3) Number of Marketing Employees
- Why: No marketing employees means you don’t have an internal champion. Instead, you’re dealing with someone who’s doing a million other things and doesn’t care about marketing as a priority.
4) Revenues
- Why: Tells you if they can afford you. Also lets you say, “Companies in your industry should spend [X%] of revenues on marketing,” and see how they react to that figure.
5) Project / Retainer Budget
- Why: Tells if they can afford you, for the level of work they want/need.
6) Overall Marketing Budget
- Why: Shows how this work fits into their other marketing.
7) Do they currently work with an agency? Which one?
- Why: You don’t want to be their first agency. You also want to know why they’re firing their last agency. They may be firing the agency after having unrealistic expectations… which means a high chance that it’ll happen to you, too.
8) What’s the project deadline?
- Why: Helps you decide if you can get it done fast enough. Get input from your PM team on whether it’s doable given the current project workload. Helps you add a rush-rate premium to your quote(s) if you have to bring in extra resources.
9) What’s their ideal outcome when the project (or retainer) is done?
- Why: What do they expect? Is it realistic? Can you deliver, especially on their budget?
10) Who do they see as their competitors?

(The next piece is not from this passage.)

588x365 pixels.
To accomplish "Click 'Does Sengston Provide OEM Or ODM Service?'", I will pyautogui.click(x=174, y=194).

- Why: Gives you data for discussions, and you can briefly check out the competition to see what they’re doing. Also helps you understand if they have national competitors or local competitors, which would significantly affect minimum budgets.
11) What other companies do they admire (even in other industries)?

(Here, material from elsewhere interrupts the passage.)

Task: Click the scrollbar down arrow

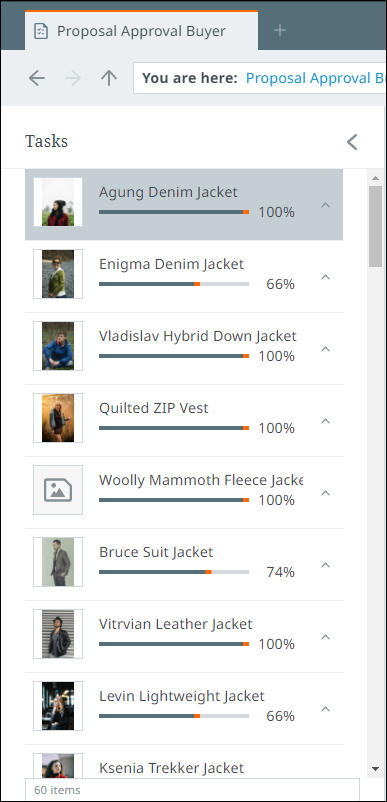Action: tap(375, 768)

- Why: Who are they comparing themselves to? If they expect Apple-level marketing on a tiny budget, you want to know ahead of time.
12) What prior projects has your agency done in their industry?
- Why: It’s easier to sell a prospect if you have relevant portfolio work.
Customizing the List for Your Digital Marketing Agency
You’ll have to decide which of them to include on the list, and which of them will be “minimum requirement” dealbreakers or not. You want the list to be as short as possible (so it’s easy for you or the salesperson to implement it), but long enough to capture what’s important.
As a minimum, I’d require knowing #2, #3, #7, and #9 before you’ll agree to a meeting. I’d also include #5 (unless you find even well-qualified prospects won’t disclose budget) and probably #12 (since most clients want agencies who’ve worked in their industry before).
When you’re an agency owner with a sales team, the idea is that your salesperson will have done 1-2 calls and possibly a solo meeting before they bring you in. More importantly, they need to do this work before they bring any billable people to a sales meeting. Having a billable person there means the billable person isn’t making you money.
Question: What’s on your digital marketing agency’s Sales Prospect Checklist?